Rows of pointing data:
____

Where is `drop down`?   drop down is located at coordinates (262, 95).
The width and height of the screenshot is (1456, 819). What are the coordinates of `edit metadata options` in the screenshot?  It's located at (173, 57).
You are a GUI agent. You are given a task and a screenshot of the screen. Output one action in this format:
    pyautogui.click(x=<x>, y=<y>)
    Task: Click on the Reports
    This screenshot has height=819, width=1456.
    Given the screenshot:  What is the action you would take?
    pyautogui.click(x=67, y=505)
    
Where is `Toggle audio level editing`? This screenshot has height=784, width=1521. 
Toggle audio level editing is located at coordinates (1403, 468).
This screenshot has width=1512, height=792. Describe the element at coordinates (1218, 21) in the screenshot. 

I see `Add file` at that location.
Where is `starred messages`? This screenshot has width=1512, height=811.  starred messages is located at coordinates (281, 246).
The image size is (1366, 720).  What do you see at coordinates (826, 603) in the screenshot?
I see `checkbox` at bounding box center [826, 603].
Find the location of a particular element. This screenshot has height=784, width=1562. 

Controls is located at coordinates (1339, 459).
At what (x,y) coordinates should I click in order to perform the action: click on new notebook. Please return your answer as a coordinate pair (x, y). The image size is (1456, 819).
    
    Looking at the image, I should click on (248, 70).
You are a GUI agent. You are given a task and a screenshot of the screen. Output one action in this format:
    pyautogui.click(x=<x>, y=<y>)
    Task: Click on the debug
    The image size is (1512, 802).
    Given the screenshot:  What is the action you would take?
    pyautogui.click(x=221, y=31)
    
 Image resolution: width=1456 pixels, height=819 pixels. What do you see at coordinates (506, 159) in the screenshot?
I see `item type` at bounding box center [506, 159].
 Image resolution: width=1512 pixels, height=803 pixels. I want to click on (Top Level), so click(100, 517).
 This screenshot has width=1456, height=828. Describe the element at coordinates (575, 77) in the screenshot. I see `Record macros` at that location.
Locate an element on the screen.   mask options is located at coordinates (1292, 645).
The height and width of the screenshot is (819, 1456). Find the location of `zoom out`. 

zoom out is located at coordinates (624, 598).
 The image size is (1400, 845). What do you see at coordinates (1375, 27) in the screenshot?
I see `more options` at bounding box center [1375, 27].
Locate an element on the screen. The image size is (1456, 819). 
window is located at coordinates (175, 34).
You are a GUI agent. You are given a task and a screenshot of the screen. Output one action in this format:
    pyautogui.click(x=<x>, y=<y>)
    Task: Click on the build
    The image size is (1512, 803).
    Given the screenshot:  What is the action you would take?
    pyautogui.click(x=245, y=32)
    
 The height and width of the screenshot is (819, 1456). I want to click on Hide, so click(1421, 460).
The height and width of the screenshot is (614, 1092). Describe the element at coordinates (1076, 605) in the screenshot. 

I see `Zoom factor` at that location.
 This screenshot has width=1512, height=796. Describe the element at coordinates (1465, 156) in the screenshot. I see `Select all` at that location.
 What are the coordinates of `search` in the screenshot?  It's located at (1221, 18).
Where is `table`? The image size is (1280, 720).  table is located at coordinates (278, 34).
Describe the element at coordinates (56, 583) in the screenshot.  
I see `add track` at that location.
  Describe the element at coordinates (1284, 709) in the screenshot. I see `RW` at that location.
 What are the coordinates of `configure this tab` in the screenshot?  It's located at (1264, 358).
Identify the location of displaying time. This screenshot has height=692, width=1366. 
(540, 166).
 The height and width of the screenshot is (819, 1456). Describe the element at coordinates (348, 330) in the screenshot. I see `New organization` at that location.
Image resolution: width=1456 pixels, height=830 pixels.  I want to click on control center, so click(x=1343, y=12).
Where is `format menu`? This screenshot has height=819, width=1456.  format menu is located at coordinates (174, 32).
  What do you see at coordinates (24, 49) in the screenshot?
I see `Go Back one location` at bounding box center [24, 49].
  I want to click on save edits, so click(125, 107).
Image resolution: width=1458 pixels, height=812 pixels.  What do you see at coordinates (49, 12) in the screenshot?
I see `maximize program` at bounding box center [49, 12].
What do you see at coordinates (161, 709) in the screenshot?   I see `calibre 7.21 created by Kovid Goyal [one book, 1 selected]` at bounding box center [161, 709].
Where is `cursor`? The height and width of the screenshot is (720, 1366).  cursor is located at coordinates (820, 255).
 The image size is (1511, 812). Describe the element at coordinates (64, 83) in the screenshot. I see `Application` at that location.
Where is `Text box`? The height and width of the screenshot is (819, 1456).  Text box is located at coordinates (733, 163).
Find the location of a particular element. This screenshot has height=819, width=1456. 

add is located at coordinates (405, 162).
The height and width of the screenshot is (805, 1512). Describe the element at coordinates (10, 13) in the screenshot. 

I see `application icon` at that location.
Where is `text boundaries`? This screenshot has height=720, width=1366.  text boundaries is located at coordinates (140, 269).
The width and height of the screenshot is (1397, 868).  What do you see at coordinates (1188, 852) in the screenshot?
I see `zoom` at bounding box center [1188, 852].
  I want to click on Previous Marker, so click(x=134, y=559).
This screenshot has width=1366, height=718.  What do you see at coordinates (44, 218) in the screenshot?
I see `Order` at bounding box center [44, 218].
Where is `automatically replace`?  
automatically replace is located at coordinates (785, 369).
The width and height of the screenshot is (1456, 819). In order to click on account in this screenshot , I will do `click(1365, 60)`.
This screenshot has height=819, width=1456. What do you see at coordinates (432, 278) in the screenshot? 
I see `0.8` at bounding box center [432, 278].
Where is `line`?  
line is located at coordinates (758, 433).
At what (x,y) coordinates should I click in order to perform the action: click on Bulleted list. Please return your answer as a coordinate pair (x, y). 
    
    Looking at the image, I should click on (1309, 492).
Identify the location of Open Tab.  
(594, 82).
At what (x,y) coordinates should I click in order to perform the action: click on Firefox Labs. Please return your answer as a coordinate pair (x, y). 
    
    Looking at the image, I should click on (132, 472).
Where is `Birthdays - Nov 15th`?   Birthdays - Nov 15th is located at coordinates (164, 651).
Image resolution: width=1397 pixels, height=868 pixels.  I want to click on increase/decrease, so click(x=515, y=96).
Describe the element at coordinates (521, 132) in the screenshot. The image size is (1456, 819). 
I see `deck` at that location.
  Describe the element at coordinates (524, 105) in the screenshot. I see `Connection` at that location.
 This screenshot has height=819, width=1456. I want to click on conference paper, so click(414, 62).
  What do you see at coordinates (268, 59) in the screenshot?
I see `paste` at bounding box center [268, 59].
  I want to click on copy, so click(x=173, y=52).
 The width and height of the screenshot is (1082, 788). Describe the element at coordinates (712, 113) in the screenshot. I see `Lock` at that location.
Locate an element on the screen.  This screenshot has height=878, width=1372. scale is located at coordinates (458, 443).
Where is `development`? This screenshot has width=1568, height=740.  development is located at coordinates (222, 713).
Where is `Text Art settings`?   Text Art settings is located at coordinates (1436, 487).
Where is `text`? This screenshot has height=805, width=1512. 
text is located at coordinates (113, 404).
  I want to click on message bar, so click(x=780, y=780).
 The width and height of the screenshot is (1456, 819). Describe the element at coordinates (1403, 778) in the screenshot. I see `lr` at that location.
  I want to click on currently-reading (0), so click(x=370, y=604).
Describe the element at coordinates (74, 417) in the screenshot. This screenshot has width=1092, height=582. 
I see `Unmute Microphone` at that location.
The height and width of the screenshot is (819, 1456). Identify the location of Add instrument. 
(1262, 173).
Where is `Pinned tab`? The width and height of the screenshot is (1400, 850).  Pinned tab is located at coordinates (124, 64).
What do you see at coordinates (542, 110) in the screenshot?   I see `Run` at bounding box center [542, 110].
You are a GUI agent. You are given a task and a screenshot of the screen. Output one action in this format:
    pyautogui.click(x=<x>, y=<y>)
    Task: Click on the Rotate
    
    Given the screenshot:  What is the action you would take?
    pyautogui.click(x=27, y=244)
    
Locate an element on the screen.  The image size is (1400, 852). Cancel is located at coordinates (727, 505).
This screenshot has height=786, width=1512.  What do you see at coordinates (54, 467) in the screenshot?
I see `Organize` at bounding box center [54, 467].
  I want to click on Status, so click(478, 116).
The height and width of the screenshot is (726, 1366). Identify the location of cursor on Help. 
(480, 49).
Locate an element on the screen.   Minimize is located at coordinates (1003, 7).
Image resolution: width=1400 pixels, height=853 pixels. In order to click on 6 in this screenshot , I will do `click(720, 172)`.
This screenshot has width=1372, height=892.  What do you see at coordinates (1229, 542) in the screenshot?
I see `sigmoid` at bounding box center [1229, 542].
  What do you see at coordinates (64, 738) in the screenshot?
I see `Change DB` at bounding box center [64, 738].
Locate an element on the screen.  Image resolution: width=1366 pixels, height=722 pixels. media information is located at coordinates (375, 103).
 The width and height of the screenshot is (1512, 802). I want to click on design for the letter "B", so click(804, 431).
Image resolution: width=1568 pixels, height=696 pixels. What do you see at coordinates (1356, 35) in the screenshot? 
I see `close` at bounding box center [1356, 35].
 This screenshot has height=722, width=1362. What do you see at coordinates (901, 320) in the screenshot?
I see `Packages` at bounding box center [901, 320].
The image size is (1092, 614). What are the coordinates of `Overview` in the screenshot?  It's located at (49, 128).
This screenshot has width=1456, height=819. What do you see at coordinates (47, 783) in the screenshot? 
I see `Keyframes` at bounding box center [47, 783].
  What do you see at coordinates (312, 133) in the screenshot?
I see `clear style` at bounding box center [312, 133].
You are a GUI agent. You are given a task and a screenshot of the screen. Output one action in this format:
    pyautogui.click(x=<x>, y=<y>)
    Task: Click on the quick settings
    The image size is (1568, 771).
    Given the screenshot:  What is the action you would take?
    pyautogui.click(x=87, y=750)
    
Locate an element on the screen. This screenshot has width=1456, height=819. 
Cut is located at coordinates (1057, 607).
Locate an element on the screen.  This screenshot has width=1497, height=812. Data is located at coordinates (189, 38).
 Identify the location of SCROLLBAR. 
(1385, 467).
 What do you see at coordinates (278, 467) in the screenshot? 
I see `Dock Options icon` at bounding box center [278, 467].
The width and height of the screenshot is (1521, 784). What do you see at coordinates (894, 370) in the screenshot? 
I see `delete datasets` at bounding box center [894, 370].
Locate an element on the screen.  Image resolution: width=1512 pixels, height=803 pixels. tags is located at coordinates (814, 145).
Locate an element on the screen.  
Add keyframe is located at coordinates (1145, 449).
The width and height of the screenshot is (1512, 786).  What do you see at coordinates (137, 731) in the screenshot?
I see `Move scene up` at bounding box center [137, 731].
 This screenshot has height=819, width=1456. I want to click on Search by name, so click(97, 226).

____

Copy out the lines of the material above exactly, from the line with "This screenshot has width=1372, height=892." up to and including the line with "The image size is (1092, 614).".

This screenshot has width=1372, height=892.  What do you see at coordinates (1229, 542) in the screenshot?
I see `sigmoid` at bounding box center [1229, 542].
  What do you see at coordinates (64, 738) in the screenshot?
I see `Change DB` at bounding box center [64, 738].
Locate an element on the screen.  Image resolution: width=1366 pixels, height=722 pixels. media information is located at coordinates (375, 103).
 The width and height of the screenshot is (1512, 802). I want to click on design for the letter "B", so click(804, 431).
Image resolution: width=1568 pixels, height=696 pixels. What do you see at coordinates (1356, 35) in the screenshot? 
I see `close` at bounding box center [1356, 35].
 This screenshot has height=722, width=1362. What do you see at coordinates (901, 320) in the screenshot?
I see `Packages` at bounding box center [901, 320].
The image size is (1092, 614). What are the coordinates of `Overview` in the screenshot?  It's located at (49, 128).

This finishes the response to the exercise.